Mark Kelly to be sworn in as Democratic senator from Arizona – CBS Information


Washington — Democrat Mark Kelly of Arizona will be sworn in as senator on Wednesday, marking the first time in over 67 years that the state will have two Democratic members of the upper chamber.

Kelly, a former astronaut and the husband of former congresswoman and gun control activist Gabby Giffords, defeated incumbent Republican Senator Martha McSally in a special election last month. McSally was appointed to her seat, once held by the late Senator John McCain, after losing to Democrat Kyrsten Sinema in 2018. He will serve the remainder of McCain’s term, which ends in 2022.

Arizona, once a longtime Republican stronghold, elected Kelly to the Senate and President-elect Joe Biden this year. The last time two Democrats held the Senate seats in Arizona was in January 1953, after then-Senate Majority Leader Ernest McFarland lost his reelection to conservative stalwart Barry Goldwater in 1952.

Although he died in 2018, McCain’s presence loomed over the presidential and Senate races this year. McCain was a fierce critic of President Trump, and Mr. Trump has frequently disparaged the late senator even after his death. McCain’s widow, Cindy McCain, endorsed Mr. Biden for president. Mr. Biden and McCain had a close relationship due to their decades serving together in the Senate. The Arizona senator also died of the same brain cancer as Mr. Biden’s son, Beau Biden.

Kelly tweeted a picture of himself and Giffords paying their respects at McCain’s grave on Tuesday.

“This morning my family paid our respects to Senator John McCain as I prepare to be sworn in tomorrow. Senator McCain has been a hero of mine since I was a young pilot. He left a legacy of service to Arizona and country that can’t be matched, but that we should all strive towards,” Kelly wrote.

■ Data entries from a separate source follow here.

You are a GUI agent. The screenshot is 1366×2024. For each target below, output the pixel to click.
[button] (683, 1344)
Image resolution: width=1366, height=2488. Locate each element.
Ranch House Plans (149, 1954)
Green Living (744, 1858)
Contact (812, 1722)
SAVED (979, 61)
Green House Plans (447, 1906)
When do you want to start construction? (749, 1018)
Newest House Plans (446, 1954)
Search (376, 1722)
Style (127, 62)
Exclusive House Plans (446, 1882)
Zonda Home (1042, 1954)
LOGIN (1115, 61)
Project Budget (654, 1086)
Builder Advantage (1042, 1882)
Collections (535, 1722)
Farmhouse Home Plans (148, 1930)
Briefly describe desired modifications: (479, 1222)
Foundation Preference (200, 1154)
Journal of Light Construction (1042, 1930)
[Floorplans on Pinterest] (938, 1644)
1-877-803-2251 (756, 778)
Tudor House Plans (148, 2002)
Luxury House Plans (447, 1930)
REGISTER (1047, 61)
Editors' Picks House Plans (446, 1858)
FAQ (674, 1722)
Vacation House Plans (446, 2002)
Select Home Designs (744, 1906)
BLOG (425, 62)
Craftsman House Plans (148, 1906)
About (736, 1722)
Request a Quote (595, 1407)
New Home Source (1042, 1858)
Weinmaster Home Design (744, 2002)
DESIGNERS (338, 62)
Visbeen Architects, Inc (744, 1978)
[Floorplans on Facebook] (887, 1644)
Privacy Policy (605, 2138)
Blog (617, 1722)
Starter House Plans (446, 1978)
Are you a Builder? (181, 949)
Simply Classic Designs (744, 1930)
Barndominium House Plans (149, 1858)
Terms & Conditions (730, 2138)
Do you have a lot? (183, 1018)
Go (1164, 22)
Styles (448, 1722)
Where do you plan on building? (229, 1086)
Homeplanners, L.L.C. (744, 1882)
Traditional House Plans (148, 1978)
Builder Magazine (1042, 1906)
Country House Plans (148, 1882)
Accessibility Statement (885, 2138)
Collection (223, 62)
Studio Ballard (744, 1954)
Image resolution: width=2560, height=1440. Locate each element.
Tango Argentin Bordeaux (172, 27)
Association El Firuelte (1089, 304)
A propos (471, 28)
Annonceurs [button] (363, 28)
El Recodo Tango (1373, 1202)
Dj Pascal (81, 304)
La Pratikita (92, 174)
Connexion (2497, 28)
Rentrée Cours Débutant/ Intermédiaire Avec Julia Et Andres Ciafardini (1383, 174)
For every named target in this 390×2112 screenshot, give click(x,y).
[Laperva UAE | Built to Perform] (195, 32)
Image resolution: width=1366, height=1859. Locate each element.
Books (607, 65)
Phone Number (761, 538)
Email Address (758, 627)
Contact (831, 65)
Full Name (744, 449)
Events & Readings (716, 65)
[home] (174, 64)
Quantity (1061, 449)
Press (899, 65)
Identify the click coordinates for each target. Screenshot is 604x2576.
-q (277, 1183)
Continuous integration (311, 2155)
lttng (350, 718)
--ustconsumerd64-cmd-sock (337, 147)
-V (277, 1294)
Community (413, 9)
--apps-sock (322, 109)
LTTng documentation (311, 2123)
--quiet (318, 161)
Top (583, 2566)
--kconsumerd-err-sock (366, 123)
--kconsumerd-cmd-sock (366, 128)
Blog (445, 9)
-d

Kelly was one of two Democrats to flip Republican seats in the Senate this year, along with Senator-elect John Hickenlooper of Colorado, who defeated incumbent Senator Cory Gardner. With his swearing in, the Republican majority in the Senate will narrow to 52 to 48 seats. Vice President Mike Pence, in his role as president of the Senate, will conduct the swearing-in ceremony at the Capitol.

When the next Senate convenes in January, Republicans will have a thin majority of 50 to 48. Two special elections in Georgia will then determine whether Republicans maintain it, or if Democrats would gain a razor-thin majority of 50 to 50. Vice President-elect Kamala Harris would break any tie.